Philippe Roch, une fois encore, s'attaque à un gros morceau. Le directeur de l'Office fédéral de la protection de l'environnement, des forêts et du paysage (OFEFP) a présenté mardi un projet de lutte contre le bruit provoqué par l'atterrissage et le décollage des aéronefs. Ce paquet de mesures, ficelé au sein d'une nouvelle Ordonnance sur la protection contre le bruit (OPB), vise à protéger les riverains des aéroports contre les nuisances et coûtera 1,1 milliard. «Nous ne fixons pas de limite d'immissions à la source. Nous proposons plutôt des mesures au second degré», complète Philippe Roch.

Ce projet d'ordonnance, qui est mis en consultation jusqu'au 15 septembre, établit un cadastre du bruit et fixe les valeurs limites d'immissions autorisées autour des aéroports. Ces valeurs sont, en moyenne, de 60 décibels dans les zones d'habitation le jour, et de 57 la nuit. Lorsqu'elles sont dépassées, ce qui est le cas à proximité immédiate des pistes de Kloten et de Cointrin, les exploitants devront financer la pose de fenêtres antibruit. Selon l'OFEFP, plus de 36 000 habitants sont concernés, ce qui représente un investissement de 150 millions, dont 50 autour de Cointrin, dans une zone longiligne allant de l'extrémité est du Mandement jusqu'à Versoix-Bourg.

En plus de cela, le projet veut empêcher de nouveaux conflits avec les riverains en étendant le périmètre dans lequel la construction d'habitations est interdite. Philippe Roch reconnaît que la Confédération empiète ainsi sur les compétences cantonales en matière d'aménagement du territoire. Mais il juge cette intervention nécessaire dans la mesure où elle élargira la marge de manœuvre pour l'exploitation des aéroports.

Ces restrictions déboucheront assurément sur d'importantes demandes de dédommagement de la part des propriétaires de terrains. Selon l'OFEFP, ces prétentions financières peuvent atteindre 940 millions de francs, soit 680 pour Kloten et 260 pour Cointrin. Dans ce dernier cas, le périmètre retiré à la construction de logements englobe les quartiers sud-est de Meyrin, le nord de Vernier, du Grand-Saconnex, de Bellevue et de Genthod, ainsi que toute la partie sud de Versoix, bourg compris.

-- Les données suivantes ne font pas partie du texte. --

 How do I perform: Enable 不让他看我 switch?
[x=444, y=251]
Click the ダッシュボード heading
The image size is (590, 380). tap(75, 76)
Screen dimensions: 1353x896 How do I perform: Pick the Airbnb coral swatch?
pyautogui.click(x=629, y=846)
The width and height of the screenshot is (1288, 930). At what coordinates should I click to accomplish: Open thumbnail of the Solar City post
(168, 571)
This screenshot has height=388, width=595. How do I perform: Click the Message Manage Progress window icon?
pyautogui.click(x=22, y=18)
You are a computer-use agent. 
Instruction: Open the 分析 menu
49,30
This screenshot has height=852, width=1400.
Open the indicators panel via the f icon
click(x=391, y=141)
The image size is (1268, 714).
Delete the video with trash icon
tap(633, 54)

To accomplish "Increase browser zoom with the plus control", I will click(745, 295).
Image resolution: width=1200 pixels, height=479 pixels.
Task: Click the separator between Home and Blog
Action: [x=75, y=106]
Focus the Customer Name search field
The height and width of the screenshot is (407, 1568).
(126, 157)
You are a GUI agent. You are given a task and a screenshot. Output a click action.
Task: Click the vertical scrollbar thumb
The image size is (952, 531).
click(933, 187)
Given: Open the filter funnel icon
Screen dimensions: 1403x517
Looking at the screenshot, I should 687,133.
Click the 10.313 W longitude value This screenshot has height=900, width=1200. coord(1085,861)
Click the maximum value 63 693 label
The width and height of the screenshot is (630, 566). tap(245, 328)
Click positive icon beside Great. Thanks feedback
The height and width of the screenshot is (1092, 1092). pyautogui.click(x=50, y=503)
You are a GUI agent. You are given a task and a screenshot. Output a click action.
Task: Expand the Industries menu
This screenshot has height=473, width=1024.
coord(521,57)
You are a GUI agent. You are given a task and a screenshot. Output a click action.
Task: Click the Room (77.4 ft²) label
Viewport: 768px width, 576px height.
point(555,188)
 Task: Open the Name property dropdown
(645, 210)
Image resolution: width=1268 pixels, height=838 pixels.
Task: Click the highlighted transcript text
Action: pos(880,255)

Ces coûts seront en principe mis à la charge des aéroports. Directeur technique de celui de Cointrin, Roger Wuthrich pense que les usagers pourraient passer à la caisse: «Nous pouvons certes augmenter les surtaxes sur le bruit à l'atterrissage et sur les émissions nocives, mais cela risque de ne pas suffire. Nous devrons alors reporter cette charge sur les compagnies aériennes ou sur les passagers. Cela aura pour conséquence de rendre nos aéroports moins compétitifs», fait-il remarquer. Selon l'OFEFP, le prix du billet d'avion au départ de Cointrin ou de Kloten pourrait augmenter de 8 francs par unité.

Sur un autre plan, le projet d'OPB prévoit aussi de modifier la règle de circulation nocturne des avions. L'interdiction de décoller ou d'atterrir entre minuit et 5 heures du matin reste valable. Elle sera cependant écrite noir sur blanc dans l'ordonnance alors que, actuellement, elle n'est mentionnée que dans les concessions d'exploitation des aéroports (qui devront être renouvelées en 2001). Cela ne change donc pas grand-chose.

Ce qui est nouveau, en revanche, ce sont les atterrissages autorisés entre 22 heures et minuit et entre 5 et 6 heures du matin. Actuellement, seuls les vols de ligne sont admis à ces heures-là, et pas les charters. A l'avenir, ce n'est plus la nature du vol, mais le type d'appareil qui sera déterminant. «Cela ne nous gêne pas. La légende qui dit que les vols charters s'effectuent avec de vieux avions est dépassée», commente Roger Wuthrich. Concrètement, certains types de Boeing (par exemple les 727) seront «mis sous pression», selon l'expression utilisée par Samuel Wenger, en charge du dossier à l'Office fédéral de l'aviation civile (OFAC). Les long-courriers bénéficieront d'une réglementation plus souple. Samuel Wenger n'exclut cependant pas que, dans huit ou dix ans, les vols intercontinentaux fassent l'objet des mêmes restrictions.

Dans l'immédiat, la consultation qui s'ouvre ces jours promet de belles empoignades, notamment dans les cantons qui ont un aéroport. D'autant plus que, si Bâle-Mulhouse n'est pas concerné par le projet car les valeurs limites ne sont dépassées que sur territoire français, les aérodromes régionaux où circulent aussi des avions de ligne et des charters, en particulier Berne-Belp et Lugano-Agno, sont également touchés.